Yes Education insurance can be divided into life insurance and non-life insurance according to the guarantee period of specific insurance products.
Among them, non-lifelong education insurance generally belongs to the real "special fund" education fund product. In other words, the return of insurance money depends entirely on the children's education stage. Usually, the funds will be returned every year at two important time nodes: children entering high school and entering university, and then the fees and account value will be returned in one lump sum at the stage of children's university graduation or entrepreneurship, so as to help children get a stable financial support at every important education stage.
Life-long children's education gold insurance usually takes into account the changes of a person's life and returns it every few years to show concern for their children's lives. Children can be used as education funds when they are young, and can be converted into pensions when they are old, sharing the long-term operating results of insurance companies and ensuring the inheritance of family wealth.
Basic features:
1, special fund is special. A special account should be set up for children's education, just as a personal pension account is used for retirement planning; The housing accumulation fund account is used in the housing purchase planning, and only in this way can it be used for special purposes.
2. There is no time flexibility. Children will go to school when they reach a certain age (for example, they will go to primary school at the age of 7, and they will go to college at the age of 18), and they cannot be postponed because of insufficient tuition fees.
3. No cost elasticity. The basic tuition fees at each stage are relatively fixed, and these fees are the same for each student.
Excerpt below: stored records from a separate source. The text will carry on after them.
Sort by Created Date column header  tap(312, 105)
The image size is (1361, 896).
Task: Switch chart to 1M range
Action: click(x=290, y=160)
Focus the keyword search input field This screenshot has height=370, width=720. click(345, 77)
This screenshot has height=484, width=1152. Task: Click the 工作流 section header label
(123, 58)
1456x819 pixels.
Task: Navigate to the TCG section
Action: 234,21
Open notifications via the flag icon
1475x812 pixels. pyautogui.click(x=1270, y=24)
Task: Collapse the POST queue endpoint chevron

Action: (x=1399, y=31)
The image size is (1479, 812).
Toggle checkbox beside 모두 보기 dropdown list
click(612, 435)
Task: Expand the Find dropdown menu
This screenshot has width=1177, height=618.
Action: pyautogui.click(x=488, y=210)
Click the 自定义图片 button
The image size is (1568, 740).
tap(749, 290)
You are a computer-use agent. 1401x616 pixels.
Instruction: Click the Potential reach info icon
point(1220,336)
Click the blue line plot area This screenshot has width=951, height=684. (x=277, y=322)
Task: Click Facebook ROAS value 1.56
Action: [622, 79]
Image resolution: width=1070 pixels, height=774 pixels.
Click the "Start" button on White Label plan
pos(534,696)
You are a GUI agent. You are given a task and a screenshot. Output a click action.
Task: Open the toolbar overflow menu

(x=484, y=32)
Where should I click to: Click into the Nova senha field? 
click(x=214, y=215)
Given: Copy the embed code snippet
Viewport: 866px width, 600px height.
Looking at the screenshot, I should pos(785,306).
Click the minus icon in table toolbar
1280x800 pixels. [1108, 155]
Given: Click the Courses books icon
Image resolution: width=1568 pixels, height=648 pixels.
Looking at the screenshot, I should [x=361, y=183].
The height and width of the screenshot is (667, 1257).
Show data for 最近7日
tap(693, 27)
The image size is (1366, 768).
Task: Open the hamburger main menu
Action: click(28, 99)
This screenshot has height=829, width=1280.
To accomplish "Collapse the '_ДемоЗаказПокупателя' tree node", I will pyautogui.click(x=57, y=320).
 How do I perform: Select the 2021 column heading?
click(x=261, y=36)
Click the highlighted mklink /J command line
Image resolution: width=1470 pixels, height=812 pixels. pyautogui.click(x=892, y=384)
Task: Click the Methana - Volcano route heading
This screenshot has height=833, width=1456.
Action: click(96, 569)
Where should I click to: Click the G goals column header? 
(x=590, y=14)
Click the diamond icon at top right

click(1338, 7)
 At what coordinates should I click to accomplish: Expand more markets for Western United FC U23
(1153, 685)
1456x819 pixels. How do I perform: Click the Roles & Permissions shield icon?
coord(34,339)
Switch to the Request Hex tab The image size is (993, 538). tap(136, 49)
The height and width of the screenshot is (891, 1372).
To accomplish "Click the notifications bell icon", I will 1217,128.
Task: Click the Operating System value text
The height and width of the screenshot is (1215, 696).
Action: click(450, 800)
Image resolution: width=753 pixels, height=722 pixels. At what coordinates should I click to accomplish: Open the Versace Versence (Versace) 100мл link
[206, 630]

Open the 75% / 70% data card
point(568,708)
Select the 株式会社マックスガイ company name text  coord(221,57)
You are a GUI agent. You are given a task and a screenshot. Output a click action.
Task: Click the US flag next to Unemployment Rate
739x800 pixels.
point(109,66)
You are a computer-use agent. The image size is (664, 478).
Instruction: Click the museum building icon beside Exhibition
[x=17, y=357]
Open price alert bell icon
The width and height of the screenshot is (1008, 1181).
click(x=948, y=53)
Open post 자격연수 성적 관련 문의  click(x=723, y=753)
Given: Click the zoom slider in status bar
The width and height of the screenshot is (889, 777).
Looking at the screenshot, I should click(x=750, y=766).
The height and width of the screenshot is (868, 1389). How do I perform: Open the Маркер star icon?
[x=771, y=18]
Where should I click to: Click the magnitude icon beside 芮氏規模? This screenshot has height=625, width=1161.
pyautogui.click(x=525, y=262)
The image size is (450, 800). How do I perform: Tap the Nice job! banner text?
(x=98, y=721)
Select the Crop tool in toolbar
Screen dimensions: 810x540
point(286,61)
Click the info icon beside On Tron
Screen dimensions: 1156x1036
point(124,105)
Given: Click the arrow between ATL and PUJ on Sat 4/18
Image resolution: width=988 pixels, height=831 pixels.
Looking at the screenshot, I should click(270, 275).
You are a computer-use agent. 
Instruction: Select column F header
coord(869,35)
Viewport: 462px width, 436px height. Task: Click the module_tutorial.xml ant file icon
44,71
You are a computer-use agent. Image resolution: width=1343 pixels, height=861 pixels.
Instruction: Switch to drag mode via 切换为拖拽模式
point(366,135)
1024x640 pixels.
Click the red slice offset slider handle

4. The duration is long and the total cost is huge. The total expenditure on children's continuing education in the past 20 years may be more than the purchase expenditure.
5. Staged high expenditure. For example, college education, the average child is 20,000 per year and 80,000 in four years; The total cost of studying abroad is more than 6.5438+0.5 million yuan. These expenses have a short payment period and high payment cost, so it is necessary to make financial preparations in advance.
6, the extra cost gap is big, so we must be prepared. Children's qualifications are different, and the related expenses in the whole education process vary greatly. More preparation is better than less preparation.
Further reading: How to buy insurance, which is good, and teach you how to avoid these "pits" of insurance.